COMPLETE THE FOLLOWING ▸
1. In the post about an entity for apostrophes, which entity does the 4.0 draft define for the foot symbol?
2. Reproduce the post about an entity for apostrophes word for word, from "Re: Entity for" to "what is it?".

TEXT PROVIDED ▸

━━━━━━━━

Re: Entity for apostrophe?

As a reaction to my thoughts about an entity for apostrophes,
Walter Ian Kaye <walter@natural-innovations.com> wrote:

| Is there a problem you are trying to solve? If so, what is it?

Let's take a short example:
	He said: 'It's 5' long.'
It contains "'" (&#39;) four times, but in each case this is
used to represent a different character: left and right
single quotation mark, apostrophe, and symbol for "feet". In
good typography, there are three or four different glyphs
used for these (depending on whether r.s.q.m. and apostrophe
share one). Nevertheless, while the 4.0 draft defines
	- "&lsquo;" and "&rsquo;", so that authors can tell the
browser where a "'" in the source is just a workaround for a
single quotation mark,
	- as well as "&prime;" to achieve the same for the foot
symbol,
there is no such thing for an apostrophe. That wouldn't be a
problem if browsers used the `curly' rendering by default
(which would probably have other disadvantages in turn), but
they don't; unsurprisingly, it's displayed as character 39,
the `straight' one, in the respective font. Problem thus: How
can I tell the browser, "this is an apostrophe, so if you
have it, take the curly glyph"? My idea is to define an
entity for apostrophes (just like it's done for other
punctuation marks already), so that this can be used for that
purpose:
	He said: &lsquo;It&apo;s 5&prime; long.&rsquo;


| That is purely a matter of presentation; HTML is about 
| structure.

Well, strictly speaking, it's also a matter of presentation
how questions are styled - still I have to write
	"&iquest;Si?"
instead of a construction like
	"<QUESTION LANG=es>Si</QUESTION>".

━━━━━━━━

LISTED ENTRIES ▸
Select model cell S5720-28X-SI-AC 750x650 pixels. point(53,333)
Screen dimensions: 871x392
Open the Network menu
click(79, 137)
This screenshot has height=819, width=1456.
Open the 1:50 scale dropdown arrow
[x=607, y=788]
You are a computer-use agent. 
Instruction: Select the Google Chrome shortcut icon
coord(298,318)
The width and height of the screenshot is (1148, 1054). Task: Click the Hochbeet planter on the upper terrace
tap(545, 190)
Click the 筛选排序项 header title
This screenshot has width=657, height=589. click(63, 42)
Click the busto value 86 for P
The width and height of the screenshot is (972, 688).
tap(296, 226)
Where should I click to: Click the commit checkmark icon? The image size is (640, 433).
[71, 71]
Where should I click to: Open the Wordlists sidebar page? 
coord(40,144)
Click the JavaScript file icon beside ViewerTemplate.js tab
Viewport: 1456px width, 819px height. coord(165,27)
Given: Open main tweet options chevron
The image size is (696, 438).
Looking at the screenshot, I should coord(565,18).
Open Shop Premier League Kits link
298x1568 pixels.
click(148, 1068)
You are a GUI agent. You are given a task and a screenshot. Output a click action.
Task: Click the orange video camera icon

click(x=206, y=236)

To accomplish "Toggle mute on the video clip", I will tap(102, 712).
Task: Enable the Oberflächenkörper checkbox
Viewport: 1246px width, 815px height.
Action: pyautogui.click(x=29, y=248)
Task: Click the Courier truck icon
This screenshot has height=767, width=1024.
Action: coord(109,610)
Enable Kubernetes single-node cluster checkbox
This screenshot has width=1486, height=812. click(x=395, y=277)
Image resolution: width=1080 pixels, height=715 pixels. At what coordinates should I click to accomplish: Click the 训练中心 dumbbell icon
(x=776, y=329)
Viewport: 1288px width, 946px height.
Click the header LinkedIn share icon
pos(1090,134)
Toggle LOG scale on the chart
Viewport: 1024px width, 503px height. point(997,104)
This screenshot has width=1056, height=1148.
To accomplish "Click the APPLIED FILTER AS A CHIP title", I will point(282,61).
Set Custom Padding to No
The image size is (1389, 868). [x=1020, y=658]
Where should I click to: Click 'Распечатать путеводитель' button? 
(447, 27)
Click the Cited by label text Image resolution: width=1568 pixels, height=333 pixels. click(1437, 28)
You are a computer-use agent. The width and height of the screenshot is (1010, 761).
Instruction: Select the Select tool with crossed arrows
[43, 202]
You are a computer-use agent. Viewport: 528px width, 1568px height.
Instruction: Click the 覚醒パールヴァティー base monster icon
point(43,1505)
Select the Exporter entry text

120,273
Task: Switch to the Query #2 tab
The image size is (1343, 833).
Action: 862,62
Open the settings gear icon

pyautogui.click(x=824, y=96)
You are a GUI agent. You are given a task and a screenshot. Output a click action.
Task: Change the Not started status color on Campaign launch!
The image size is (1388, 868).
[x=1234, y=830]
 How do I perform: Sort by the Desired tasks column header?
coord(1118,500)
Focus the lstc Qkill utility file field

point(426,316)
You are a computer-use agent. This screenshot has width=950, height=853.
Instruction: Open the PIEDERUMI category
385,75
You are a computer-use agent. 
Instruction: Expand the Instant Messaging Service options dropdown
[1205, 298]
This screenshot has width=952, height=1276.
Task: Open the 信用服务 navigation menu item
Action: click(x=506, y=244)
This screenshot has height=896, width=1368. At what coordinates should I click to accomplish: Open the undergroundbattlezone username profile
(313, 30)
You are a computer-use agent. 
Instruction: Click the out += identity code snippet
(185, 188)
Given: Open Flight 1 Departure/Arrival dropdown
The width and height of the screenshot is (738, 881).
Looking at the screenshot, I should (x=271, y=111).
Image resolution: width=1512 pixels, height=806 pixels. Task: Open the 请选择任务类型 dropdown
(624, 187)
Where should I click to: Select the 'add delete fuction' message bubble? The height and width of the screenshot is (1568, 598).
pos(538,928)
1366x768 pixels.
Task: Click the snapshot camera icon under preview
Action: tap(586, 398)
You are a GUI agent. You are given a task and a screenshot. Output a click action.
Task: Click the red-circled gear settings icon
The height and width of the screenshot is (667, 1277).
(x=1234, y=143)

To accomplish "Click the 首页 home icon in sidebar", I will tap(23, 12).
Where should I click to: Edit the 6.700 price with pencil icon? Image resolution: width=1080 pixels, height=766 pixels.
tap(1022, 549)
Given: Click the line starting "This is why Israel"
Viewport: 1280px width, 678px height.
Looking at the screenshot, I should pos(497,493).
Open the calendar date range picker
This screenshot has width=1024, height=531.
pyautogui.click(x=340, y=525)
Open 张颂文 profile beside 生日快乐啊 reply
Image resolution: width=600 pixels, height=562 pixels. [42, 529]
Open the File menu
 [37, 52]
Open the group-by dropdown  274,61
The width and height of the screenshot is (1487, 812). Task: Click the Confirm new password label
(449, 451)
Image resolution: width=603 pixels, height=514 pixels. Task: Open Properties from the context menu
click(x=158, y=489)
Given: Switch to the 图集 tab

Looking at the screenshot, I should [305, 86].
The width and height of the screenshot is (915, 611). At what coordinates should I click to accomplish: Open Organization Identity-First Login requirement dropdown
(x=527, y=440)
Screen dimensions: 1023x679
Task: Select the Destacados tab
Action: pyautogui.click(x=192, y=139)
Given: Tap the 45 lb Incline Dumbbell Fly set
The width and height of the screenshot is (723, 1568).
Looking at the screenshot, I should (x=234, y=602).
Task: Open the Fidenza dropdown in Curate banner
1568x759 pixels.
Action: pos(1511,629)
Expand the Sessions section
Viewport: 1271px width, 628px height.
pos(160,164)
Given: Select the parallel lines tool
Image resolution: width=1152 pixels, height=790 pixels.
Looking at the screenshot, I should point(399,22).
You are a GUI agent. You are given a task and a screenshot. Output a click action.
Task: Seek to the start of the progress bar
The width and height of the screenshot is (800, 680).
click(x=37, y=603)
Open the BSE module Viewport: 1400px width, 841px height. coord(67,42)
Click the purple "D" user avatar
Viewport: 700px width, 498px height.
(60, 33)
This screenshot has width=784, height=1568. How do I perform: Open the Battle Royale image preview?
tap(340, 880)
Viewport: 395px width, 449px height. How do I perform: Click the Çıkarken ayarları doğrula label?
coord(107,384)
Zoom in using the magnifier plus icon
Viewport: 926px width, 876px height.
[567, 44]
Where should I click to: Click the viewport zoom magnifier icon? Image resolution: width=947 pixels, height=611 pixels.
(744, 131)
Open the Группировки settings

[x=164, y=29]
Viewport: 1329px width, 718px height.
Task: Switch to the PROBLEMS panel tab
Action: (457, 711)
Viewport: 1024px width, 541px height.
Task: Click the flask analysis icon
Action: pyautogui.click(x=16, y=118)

━━━━━━━━

SOLUTIONS ▸
1. &prime;

2.
Re: Entity for apostrophe?

As a reaction to my thoughts about an entity for apostrophes,
Walter Ian Kaye <walter@natural-innovations.com> wrote:

| Is there a problem you are trying to solve? If so, what is it?